Reproduce the records that follow exactly as they appear.

════════════════

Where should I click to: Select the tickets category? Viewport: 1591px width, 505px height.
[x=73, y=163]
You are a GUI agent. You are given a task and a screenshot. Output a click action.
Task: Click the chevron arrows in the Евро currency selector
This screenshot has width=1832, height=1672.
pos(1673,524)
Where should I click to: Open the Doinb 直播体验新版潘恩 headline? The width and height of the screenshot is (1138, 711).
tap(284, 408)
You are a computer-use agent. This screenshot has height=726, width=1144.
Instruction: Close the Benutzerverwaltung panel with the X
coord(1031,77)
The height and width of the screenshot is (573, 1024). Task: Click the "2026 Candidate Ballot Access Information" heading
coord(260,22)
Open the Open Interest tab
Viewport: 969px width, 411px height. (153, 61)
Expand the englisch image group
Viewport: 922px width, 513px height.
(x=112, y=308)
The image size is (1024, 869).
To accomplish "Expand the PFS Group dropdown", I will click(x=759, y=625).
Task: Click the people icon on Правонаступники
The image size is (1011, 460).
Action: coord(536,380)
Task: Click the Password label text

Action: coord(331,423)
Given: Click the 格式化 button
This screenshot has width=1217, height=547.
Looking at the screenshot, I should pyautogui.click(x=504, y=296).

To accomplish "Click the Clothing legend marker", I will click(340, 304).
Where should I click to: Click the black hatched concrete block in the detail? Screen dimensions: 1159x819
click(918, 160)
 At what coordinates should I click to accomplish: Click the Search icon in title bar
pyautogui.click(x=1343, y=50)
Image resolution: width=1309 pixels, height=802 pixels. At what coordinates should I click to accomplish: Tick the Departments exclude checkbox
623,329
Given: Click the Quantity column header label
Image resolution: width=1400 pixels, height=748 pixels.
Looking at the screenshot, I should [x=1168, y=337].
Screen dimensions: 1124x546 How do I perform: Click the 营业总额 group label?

════════════════

> [SOLVED EXERCISE]:
Where should I click to: Select the tickets category? Viewport: 1591px width, 505px height.
[x=73, y=163]
You are a GUI agent. You are given a task and a screenshot. Output a click action.
Task: Click the chevron arrows in the Евро currency selector
This screenshot has width=1832, height=1672.
pos(1673,524)
Where should I click to: Open the Doinb 直播体验新版潘恩 headline? The width and height of the screenshot is (1138, 711).
tap(284, 408)
You are a computer-use agent. This screenshot has height=726, width=1144.
Instruction: Close the Benutzerverwaltung panel with the X
coord(1031,77)
The height and width of the screenshot is (573, 1024). Task: Click the "2026 Candidate Ballot Access Information" heading
coord(260,22)
Open the Open Interest tab
Viewport: 969px width, 411px height. (153, 61)
Expand the englisch image group
Viewport: 922px width, 513px height.
(x=112, y=308)
The image size is (1024, 869).
To accomplish "Expand the PFS Group dropdown", I will click(x=759, y=625).
Task: Click the people icon on Правонаступники
The image size is (1011, 460).
Action: coord(536,380)
Task: Click the Password label text

Action: coord(331,423)
Given: Click the 格式化 button
This screenshot has width=1217, height=547.
Looking at the screenshot, I should pyautogui.click(x=504, y=296).

To accomplish "Click the Clothing legend marker", I will click(340, 304).
Where should I click to: Click the black hatched concrete block in the detail? Screen dimensions: 1159x819
click(918, 160)
 At what coordinates should I click to accomplish: Click the Search icon in title bar
pyautogui.click(x=1343, y=50)
Image resolution: width=1309 pixels, height=802 pixels. At what coordinates should I click to accomplish: Tick the Departments exclude checkbox
623,329
Given: Click the Quantity column header label
Image resolution: width=1400 pixels, height=748 pixels.
Looking at the screenshot, I should [x=1168, y=337].
Screen dimensions: 1124x546 How do I perform: Click the 营业总额 group label?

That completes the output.